Only the lines from the beginning of the data below through the line containing "[Share by email] (1727, 258)" belong in the response, each copied exactly.

※

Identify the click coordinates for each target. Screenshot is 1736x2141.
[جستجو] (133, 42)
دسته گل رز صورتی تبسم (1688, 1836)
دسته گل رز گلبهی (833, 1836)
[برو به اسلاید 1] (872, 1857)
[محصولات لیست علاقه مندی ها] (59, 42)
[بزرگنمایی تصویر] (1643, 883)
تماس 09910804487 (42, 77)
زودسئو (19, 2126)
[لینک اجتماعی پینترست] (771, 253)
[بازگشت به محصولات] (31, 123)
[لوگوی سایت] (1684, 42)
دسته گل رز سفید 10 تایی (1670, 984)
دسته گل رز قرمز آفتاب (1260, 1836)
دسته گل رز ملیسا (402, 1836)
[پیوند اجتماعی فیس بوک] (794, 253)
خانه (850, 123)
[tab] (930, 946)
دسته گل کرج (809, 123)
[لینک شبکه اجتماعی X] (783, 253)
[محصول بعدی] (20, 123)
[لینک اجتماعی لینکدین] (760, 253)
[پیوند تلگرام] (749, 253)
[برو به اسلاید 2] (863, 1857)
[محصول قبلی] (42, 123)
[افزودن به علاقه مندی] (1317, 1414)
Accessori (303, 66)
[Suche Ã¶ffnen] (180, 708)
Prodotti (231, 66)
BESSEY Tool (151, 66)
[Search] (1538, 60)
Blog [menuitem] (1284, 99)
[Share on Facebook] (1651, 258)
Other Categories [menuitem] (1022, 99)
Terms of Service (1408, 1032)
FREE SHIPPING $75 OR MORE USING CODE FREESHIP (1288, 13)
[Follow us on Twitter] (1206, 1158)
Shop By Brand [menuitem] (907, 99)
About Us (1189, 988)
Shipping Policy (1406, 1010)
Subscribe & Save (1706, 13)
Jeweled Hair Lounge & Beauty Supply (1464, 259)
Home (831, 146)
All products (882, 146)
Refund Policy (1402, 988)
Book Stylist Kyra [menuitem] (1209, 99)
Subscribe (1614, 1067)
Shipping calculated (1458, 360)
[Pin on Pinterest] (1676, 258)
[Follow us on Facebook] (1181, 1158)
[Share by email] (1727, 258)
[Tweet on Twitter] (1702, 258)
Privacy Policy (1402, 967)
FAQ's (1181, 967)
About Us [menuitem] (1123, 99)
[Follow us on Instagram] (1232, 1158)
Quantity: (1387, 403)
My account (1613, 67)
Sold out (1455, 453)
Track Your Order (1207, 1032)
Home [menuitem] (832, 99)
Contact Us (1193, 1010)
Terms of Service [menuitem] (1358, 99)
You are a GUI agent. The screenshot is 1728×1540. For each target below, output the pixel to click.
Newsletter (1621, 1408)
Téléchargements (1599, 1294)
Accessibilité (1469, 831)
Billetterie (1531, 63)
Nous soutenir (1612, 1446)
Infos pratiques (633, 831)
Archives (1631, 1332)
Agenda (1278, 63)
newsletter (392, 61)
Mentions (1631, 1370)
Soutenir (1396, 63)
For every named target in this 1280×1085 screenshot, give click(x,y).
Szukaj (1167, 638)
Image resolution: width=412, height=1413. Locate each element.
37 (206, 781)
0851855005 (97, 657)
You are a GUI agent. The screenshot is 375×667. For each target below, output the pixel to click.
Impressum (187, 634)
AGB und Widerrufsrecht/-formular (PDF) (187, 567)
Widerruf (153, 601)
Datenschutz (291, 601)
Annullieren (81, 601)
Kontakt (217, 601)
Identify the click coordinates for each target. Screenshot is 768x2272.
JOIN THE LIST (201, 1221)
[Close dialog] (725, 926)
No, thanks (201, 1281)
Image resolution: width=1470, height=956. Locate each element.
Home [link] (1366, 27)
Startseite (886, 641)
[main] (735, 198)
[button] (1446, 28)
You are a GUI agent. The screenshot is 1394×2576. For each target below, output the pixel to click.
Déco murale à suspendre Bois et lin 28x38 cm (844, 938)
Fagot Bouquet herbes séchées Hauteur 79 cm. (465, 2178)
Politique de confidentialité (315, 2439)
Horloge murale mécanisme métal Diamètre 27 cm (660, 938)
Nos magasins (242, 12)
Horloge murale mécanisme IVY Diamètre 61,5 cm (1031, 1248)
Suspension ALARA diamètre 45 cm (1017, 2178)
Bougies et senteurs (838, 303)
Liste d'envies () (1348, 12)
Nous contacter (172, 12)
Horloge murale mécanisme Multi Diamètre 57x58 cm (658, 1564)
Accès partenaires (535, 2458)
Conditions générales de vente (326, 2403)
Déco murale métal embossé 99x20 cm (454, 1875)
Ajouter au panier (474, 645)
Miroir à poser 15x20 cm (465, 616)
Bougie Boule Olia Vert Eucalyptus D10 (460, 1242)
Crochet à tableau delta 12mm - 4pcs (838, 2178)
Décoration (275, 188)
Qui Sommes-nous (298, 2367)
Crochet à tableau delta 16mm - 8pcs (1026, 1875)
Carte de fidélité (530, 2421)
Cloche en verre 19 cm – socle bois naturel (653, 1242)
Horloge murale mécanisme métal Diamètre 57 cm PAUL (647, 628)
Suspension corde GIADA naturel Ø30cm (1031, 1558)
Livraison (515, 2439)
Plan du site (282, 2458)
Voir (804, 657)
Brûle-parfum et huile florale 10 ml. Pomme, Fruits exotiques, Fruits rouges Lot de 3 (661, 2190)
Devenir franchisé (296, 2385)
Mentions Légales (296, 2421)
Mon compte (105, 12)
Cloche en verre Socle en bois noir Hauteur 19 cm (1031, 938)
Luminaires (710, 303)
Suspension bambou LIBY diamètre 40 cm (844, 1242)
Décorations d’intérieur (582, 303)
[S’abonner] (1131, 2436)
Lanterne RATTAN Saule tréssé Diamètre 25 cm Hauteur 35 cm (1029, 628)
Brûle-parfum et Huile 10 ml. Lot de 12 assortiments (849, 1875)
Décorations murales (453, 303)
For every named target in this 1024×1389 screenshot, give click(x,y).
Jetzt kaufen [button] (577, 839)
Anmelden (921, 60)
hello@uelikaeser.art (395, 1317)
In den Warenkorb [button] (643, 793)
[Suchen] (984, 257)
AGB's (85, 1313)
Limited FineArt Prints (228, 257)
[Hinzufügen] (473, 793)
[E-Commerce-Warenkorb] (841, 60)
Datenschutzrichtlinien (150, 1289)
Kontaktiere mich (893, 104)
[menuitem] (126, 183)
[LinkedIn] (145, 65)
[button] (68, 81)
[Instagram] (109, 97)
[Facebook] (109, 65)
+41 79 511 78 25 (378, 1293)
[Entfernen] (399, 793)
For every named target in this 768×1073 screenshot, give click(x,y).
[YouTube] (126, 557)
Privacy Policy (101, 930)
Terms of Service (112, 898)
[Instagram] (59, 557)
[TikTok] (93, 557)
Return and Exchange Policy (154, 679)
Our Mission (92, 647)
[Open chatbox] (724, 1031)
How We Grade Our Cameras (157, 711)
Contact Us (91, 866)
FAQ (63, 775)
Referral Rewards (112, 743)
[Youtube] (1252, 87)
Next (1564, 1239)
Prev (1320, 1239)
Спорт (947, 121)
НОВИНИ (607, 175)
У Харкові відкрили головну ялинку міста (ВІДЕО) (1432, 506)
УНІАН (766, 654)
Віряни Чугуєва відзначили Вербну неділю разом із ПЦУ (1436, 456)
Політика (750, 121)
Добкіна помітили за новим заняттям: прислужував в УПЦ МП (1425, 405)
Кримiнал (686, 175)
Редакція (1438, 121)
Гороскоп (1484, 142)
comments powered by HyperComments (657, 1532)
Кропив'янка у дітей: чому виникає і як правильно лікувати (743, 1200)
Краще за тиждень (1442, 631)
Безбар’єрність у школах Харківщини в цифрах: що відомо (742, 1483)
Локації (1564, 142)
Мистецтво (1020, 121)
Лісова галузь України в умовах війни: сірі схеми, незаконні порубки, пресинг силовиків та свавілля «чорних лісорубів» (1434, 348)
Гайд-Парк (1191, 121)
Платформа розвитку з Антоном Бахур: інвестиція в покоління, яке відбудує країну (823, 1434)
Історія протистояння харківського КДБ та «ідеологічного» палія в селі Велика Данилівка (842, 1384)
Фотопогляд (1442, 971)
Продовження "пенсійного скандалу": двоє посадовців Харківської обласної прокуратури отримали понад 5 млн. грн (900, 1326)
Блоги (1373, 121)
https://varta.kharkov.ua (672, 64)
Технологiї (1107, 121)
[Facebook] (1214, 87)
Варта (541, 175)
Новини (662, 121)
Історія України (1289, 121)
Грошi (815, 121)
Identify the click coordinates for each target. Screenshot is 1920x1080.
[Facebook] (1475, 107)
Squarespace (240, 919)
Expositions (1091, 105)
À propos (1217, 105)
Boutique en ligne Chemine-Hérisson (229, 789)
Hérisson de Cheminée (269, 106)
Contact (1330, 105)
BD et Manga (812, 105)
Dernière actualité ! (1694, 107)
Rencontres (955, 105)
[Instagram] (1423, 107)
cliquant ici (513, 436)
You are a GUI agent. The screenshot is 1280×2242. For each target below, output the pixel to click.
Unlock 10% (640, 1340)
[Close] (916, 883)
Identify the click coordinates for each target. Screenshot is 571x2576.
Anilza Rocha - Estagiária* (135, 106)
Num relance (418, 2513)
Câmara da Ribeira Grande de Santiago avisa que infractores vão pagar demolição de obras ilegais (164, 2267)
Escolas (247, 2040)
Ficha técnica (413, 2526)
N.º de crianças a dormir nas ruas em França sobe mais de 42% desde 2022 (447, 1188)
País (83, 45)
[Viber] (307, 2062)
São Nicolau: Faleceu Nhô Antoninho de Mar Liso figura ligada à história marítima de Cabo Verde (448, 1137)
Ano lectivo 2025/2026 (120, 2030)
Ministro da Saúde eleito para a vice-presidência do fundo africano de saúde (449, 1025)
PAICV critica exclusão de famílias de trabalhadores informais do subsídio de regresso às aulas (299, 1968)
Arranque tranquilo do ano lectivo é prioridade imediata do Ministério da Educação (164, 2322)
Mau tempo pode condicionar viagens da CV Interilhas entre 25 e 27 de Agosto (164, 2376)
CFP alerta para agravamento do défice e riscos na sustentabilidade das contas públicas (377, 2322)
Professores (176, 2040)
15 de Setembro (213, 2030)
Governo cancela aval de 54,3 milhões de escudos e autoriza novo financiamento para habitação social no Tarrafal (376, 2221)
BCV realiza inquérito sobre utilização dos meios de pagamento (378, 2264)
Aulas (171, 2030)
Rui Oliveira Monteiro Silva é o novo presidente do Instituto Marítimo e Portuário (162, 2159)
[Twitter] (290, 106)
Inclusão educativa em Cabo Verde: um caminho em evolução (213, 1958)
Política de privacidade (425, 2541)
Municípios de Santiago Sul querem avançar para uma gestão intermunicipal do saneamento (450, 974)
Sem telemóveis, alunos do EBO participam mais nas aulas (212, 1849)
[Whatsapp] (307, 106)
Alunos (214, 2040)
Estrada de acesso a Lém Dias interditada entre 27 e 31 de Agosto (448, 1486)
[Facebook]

※

ANSWER FOR THIS EXERCISE -
Identify the click coordinates for each target. Screenshot is 1736x2141.
[جستجو] (133, 42)
دسته گل رز صورتی تبسم (1688, 1836)
دسته گل رز گلبهی (833, 1836)
[برو به اسلاید 1] (872, 1857)
[محصولات لیست علاقه مندی ها] (59, 42)
[بزرگنمایی تصویر] (1643, 883)
تماس 09910804487 (42, 77)
زودسئو (19, 2126)
[لینک اجتماعی پینترست] (771, 253)
[بازگشت به محصولات] (31, 123)
[لوگوی سایت] (1684, 42)
دسته گل رز سفید 10 تایی (1670, 984)
دسته گل رز قرمز آفتاب (1260, 1836)
دسته گل رز ملیسا (402, 1836)
[پیوند اجتماعی فیس بوک] (794, 253)
خانه (850, 123)
[tab] (930, 946)
دسته گل کرج (809, 123)
[لینک شبکه اجتماعی X] (783, 253)
[محصول بعدی] (20, 123)
[لینک اجتماعی لینکدین] (760, 253)
[پیوند تلگرام] (749, 253)
[برو به اسلاید 2] (863, 1857)
[محصول قبلی] (42, 123)
[افزودن به علاقه مندی] (1317, 1414)
Accessori (303, 66)
[Suche Ã¶ffnen] (180, 708)
Prodotti (231, 66)
BESSEY Tool (151, 66)
[Search] (1538, 60)
Blog [menuitem] (1284, 99)
[Share on Facebook] (1651, 258)
Other Categories [menuitem] (1022, 99)
Terms of Service (1408, 1032)
FREE SHIPPING $75 OR MORE USING CODE FREESHIP (1288, 13)
[Follow us on Twitter] (1206, 1158)
Shop By Brand [menuitem] (907, 99)
About Us (1189, 988)
Shipping Policy (1406, 1010)
Subscribe & Save (1706, 13)
Jeweled Hair Lounge & Beauty Supply (1464, 259)
Home (831, 146)
All products (882, 146)
Refund Policy (1402, 988)
Book Stylist Kyra [menuitem] (1209, 99)
Subscribe (1614, 1067)
Shipping calculated (1458, 360)
[Pin on Pinterest] (1676, 258)
[Follow us on Facebook] (1181, 1158)
[Share by email] (1727, 258)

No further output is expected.